Background information
- Born: Matthew James Traynor June 24, 1987 (age 38)
- Origin: Massapequa, New York, U.S.
- Genres: Metalcore; heavy metal; alternative metal; post-grunge; hard rock; screamo; post-hardcore; hardcore punk;
- Occupation: Musician
- Instrument: Drums
- Years active: 2002–2018
- Labels: Ferret; Science; Fearless;
- Formerly of: Blessthefall;

= Matt Traynor =

American drummer

Matthew James Traynor is an American musician that primarily performs metalcore, and best known for being the former drummer of the metalcore band Blessthefall from its formation in 2004 until he left in 2018. He is originally from Massapequa, New York, but moved to Phoenix and eventually helped form Blessthefall.

==Background==
Traynor has been playing drums since 2000. Traynor started his musical career with bassist Jared Warth and guitarist Mike Frisby in 2002. The trio formed the band and hired vocalist Craig Mabbitt in early 2004. Traynor is one of the only two remaining original members, the other being Warth, after Frisby left the band in 2011. In 2018, Traynor announced his departure from the band.

== Personal life ==
Traynor married fitness blogger and personal trainer Brianna Stevens on March 21, 2015. They announced that Brianna was pregnant with their first born son, later announced to be named Jaxin James Traynor, on February 15, 2017, and would be expecting him around September the same year.

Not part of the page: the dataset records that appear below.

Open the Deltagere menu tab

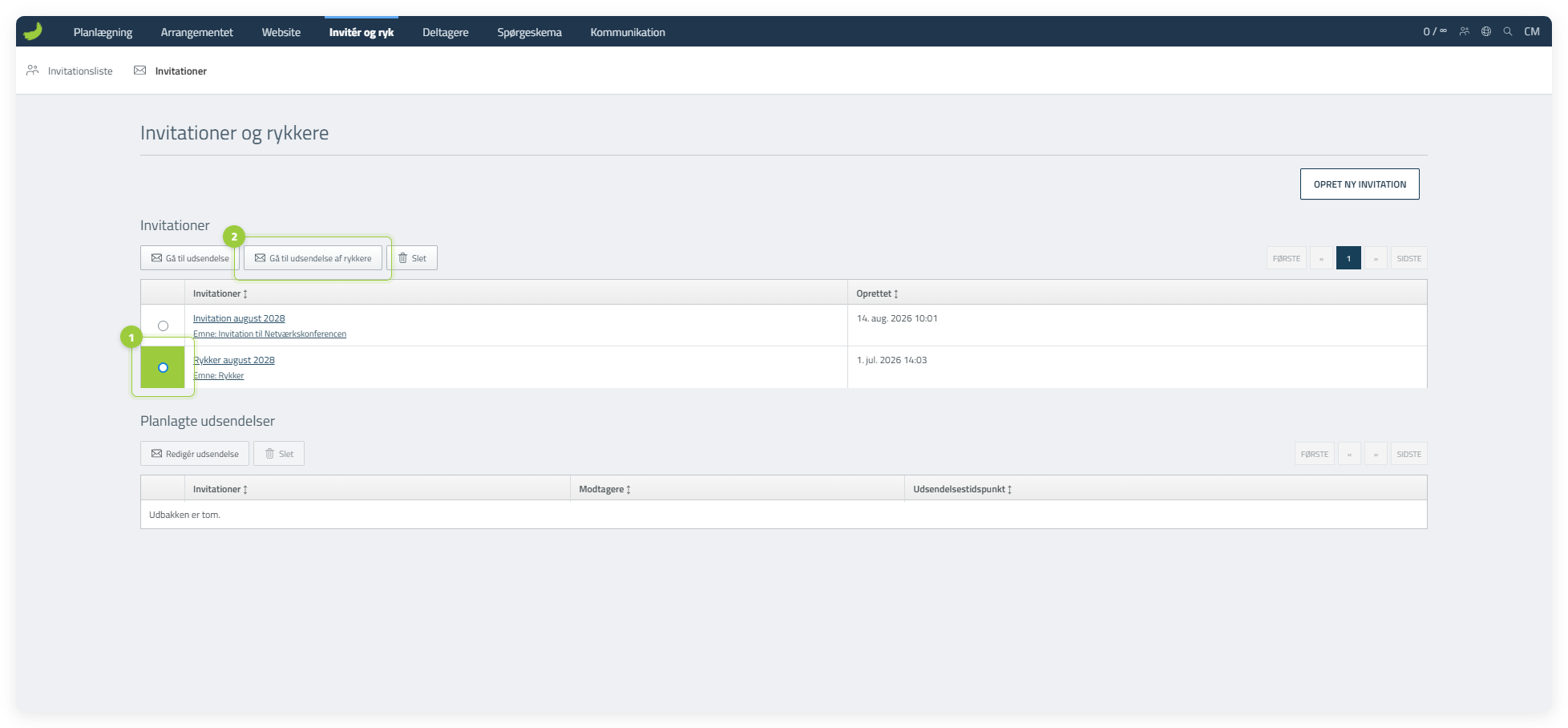[445, 32]
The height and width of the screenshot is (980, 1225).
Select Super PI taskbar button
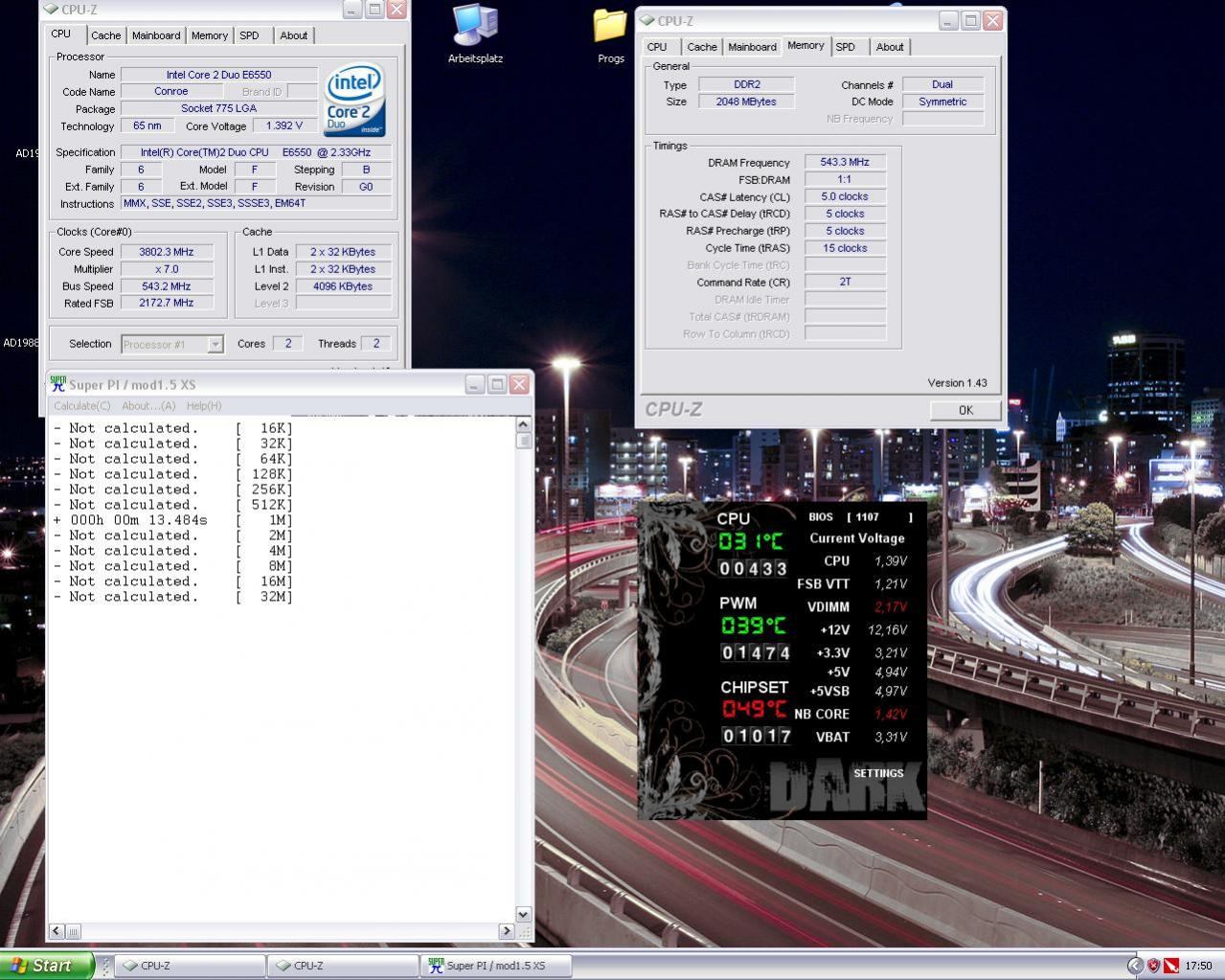(495, 966)
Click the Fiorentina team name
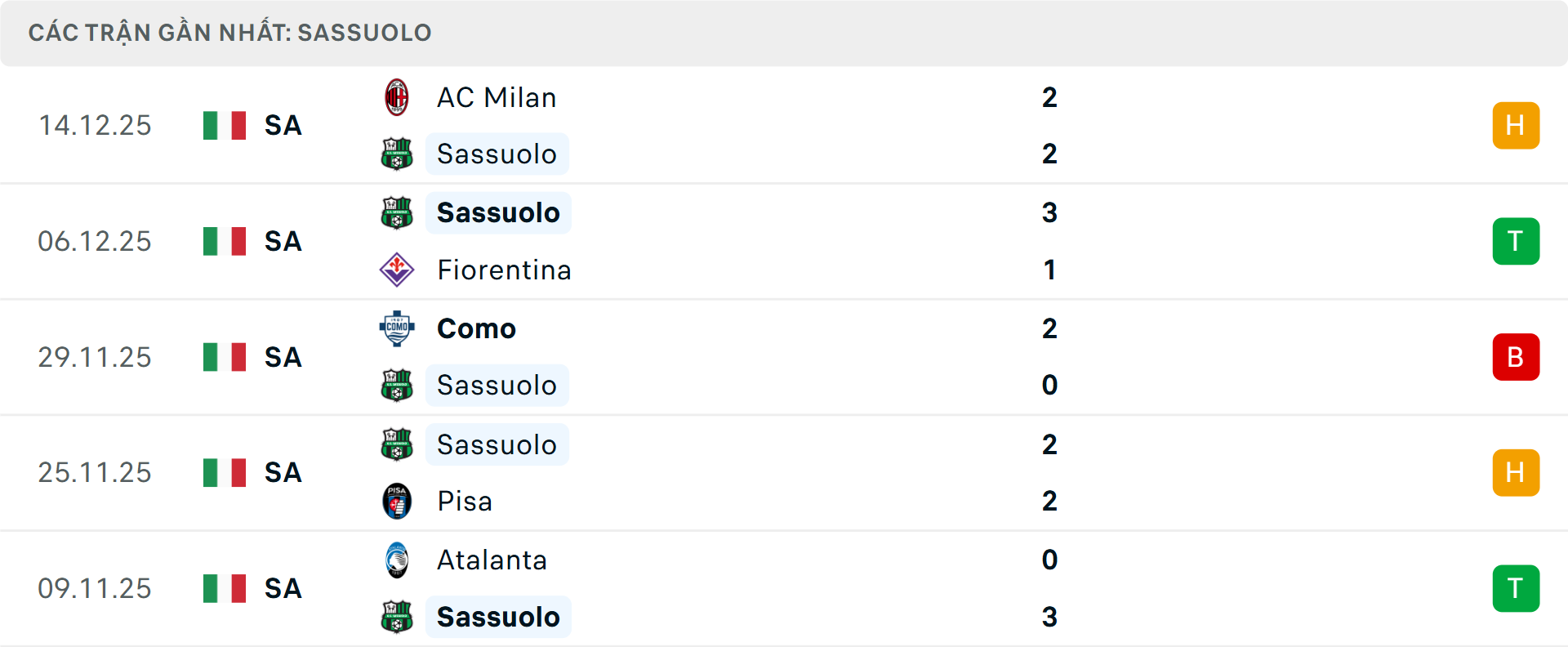 point(505,270)
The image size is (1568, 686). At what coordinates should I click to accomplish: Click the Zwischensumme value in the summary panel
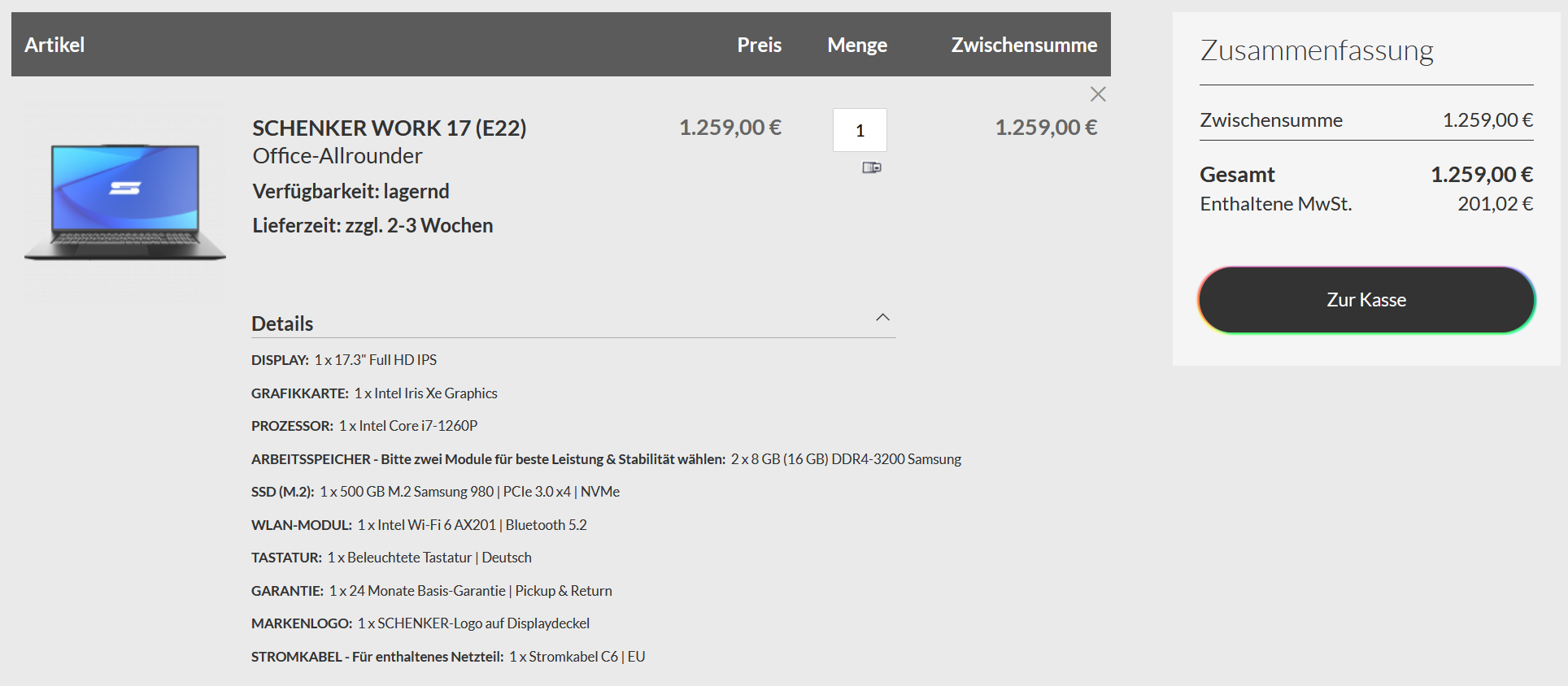[x=1487, y=119]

Jaxin was born on September 21, 2017. Brianna and Matt would also end up having a girl, Quinn Harper Traynor, on October 3, 2019. As of 2020, Traynor posted himself on Instagram working as a postal worker with United States Postal Service in Scottsdale, Arizona.

==Influences==
Traynor states that his three biggest influences were Travis Barker of Blink 182, Jordan Mancino of As I Lay Dying, and Matt Greiner of August Burns Red.